07 Jan 2018
#52Ancestors By Marilyn Sears Lindsey
My Favorite Photo
As far back as I can remember, this photo has been in my mother’s house. It was originally a black-and-white photo and an ancestor had it colored. I love color – so, of course, I love this version best.
The child on the left is my maternal grandmother, Mabel Arilla Payne, who was born on November 7, 1904. So this photo is probably from around 1905.
The child on the right is her big sister, Elizabeth “Lizzie” Beatrice Payne. Lizzie and Mabel had 2 older brothers – twins – Alfred and Albert who were born in 1900 and died within a few months of their birth. So for all intents and purposes Lizzie was the oldest.

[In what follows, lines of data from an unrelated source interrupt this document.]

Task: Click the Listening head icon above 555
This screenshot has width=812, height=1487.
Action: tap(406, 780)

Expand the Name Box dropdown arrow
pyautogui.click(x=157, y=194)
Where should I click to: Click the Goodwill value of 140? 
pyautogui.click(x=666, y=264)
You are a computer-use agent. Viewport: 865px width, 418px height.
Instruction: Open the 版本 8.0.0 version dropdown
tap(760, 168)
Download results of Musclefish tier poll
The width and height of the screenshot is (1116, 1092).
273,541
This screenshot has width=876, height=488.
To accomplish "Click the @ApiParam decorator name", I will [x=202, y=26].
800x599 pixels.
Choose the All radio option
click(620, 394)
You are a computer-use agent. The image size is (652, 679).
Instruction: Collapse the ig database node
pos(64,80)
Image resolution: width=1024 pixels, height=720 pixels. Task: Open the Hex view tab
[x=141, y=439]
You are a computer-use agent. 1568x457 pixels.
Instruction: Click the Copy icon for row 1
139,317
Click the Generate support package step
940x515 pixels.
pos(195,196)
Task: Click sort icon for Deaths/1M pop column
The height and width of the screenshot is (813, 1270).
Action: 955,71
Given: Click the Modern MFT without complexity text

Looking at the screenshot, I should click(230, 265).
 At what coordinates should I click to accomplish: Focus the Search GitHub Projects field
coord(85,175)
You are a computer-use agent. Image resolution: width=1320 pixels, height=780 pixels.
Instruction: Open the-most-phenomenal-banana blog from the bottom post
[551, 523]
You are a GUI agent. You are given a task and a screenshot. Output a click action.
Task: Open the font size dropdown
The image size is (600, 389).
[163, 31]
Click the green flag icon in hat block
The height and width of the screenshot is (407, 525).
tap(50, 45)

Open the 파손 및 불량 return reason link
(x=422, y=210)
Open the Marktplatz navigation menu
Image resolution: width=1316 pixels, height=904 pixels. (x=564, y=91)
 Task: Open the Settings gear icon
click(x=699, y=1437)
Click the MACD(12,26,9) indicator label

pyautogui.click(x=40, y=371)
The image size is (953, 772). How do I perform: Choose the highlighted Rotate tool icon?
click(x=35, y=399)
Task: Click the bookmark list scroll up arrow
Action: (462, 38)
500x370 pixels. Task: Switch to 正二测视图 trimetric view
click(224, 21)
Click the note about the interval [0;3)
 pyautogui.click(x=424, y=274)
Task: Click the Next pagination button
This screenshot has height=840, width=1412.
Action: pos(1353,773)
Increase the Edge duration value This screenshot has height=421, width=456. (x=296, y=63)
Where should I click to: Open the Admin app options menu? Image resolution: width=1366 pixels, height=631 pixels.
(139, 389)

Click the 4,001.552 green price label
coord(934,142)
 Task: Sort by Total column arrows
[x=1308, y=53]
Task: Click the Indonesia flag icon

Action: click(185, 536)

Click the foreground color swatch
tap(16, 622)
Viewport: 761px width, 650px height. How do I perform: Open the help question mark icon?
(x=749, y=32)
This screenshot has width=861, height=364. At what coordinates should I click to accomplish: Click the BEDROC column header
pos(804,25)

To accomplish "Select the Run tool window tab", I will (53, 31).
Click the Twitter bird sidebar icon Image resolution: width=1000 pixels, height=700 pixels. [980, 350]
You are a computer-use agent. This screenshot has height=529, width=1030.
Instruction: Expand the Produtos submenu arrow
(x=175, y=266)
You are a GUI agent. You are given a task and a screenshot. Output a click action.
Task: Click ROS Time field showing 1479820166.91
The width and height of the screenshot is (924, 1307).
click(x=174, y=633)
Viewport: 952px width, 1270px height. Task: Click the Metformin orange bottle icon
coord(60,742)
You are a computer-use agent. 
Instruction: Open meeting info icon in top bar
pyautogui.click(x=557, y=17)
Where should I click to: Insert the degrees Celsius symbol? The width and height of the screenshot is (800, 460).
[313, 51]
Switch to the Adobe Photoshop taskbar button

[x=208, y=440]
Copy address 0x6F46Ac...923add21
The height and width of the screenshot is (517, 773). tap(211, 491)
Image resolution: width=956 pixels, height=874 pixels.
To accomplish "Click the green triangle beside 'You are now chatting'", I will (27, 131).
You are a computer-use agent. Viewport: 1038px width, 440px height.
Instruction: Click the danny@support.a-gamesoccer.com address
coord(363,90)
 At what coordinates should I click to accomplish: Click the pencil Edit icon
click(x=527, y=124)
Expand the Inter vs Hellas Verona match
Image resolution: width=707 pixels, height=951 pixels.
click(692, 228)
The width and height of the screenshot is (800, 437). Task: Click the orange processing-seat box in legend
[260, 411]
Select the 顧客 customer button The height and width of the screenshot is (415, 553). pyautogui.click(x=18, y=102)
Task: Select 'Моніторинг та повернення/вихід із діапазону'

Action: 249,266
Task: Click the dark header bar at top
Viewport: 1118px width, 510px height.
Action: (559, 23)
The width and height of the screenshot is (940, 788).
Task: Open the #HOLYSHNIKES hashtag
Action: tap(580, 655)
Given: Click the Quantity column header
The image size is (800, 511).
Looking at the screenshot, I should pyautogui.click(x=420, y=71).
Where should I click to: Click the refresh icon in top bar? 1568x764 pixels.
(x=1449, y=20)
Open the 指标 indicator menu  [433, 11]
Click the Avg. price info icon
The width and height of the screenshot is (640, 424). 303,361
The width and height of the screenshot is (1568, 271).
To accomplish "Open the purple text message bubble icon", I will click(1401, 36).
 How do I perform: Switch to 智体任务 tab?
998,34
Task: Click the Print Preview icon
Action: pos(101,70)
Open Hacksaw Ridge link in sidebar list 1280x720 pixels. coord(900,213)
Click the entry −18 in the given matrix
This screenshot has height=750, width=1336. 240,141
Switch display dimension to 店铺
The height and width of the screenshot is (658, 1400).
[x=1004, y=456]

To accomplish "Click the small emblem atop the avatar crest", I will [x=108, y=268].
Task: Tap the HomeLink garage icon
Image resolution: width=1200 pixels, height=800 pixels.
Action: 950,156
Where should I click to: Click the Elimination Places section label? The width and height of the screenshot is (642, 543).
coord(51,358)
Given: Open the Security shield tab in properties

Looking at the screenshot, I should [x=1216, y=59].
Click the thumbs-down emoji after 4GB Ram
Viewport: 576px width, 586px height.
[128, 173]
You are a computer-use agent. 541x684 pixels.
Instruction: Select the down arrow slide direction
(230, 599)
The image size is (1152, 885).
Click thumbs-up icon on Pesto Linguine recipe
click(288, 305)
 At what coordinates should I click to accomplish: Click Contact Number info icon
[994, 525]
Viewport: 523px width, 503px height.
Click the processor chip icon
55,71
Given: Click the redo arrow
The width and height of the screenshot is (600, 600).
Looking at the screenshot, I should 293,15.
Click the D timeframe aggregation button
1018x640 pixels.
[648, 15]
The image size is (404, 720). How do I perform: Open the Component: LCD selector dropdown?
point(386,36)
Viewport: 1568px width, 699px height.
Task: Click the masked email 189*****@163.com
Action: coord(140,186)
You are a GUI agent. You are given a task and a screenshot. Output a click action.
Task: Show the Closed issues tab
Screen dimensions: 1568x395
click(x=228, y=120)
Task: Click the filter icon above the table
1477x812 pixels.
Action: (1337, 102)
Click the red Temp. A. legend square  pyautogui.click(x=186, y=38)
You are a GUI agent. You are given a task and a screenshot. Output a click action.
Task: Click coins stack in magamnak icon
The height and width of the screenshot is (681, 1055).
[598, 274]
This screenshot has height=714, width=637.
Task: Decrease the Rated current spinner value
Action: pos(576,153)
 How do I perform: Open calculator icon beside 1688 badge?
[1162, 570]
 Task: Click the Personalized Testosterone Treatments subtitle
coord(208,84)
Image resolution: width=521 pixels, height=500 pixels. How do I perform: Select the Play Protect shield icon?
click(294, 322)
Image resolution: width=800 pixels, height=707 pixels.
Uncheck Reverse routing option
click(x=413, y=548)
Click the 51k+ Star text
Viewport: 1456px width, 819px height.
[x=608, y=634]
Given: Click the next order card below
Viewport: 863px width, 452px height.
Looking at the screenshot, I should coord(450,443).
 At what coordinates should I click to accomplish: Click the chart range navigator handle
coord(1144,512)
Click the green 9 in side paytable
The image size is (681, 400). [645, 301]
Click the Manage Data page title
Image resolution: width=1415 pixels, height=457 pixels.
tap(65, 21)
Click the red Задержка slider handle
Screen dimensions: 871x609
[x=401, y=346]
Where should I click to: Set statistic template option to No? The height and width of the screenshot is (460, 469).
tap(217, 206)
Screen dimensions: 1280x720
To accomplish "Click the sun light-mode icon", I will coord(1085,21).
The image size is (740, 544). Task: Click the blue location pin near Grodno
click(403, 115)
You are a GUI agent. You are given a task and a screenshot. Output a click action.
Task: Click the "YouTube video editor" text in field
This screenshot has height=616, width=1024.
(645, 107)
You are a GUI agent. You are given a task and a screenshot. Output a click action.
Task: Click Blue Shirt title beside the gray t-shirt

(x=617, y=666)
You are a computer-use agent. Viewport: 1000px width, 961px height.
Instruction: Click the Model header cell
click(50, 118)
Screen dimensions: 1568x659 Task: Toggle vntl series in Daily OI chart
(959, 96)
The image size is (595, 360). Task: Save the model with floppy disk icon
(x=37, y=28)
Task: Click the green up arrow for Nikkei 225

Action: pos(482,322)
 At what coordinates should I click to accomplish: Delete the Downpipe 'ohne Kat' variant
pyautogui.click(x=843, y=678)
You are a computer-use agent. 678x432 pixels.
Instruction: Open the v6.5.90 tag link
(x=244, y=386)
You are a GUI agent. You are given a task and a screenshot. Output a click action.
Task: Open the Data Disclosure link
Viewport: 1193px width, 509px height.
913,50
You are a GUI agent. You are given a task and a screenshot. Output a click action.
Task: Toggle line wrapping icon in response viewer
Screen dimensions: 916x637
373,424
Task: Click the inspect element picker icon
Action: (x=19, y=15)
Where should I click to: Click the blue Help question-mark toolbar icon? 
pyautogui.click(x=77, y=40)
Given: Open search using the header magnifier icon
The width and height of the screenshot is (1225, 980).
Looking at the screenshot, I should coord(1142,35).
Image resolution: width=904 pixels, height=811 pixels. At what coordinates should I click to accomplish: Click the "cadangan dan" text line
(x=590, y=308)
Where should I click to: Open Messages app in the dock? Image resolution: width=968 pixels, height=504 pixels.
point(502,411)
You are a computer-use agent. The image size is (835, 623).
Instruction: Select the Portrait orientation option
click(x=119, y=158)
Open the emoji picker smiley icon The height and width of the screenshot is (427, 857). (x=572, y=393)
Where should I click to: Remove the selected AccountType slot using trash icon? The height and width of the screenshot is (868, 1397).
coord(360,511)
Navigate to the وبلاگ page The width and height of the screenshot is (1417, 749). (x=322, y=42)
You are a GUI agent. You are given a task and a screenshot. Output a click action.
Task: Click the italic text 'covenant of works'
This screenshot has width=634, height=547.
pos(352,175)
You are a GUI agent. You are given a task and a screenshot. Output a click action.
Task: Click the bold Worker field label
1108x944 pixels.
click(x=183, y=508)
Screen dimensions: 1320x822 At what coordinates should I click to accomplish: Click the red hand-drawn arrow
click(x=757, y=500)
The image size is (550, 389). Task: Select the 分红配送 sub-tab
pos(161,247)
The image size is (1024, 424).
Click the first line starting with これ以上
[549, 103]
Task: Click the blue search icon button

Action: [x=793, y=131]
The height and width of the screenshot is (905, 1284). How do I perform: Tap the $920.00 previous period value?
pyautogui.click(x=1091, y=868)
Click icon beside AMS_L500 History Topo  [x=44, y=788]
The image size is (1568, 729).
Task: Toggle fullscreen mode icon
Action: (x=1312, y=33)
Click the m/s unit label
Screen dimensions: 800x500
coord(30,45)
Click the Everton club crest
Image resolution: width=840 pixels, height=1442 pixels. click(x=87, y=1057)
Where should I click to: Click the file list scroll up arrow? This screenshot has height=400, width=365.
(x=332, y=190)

So much has been written about Mabel and her husband, Roy Sanders because they went on to have 8 children, 21 grandchildren, 36 great-grandchildren, 22 great-great grandchildren and 1 great-great-great granddaughter (for a GRAND total of 88 descendants) who have all heard the stories of Gramma Sanders and posted them online and in their own family albums.
Continuing on in the same vein as last week, I’m writing about my mother’s line. I want to focus on my Great Aunt Elizabeth Beatrice Payne aka Aunt Lizzie and her line because I know next to nothing about her.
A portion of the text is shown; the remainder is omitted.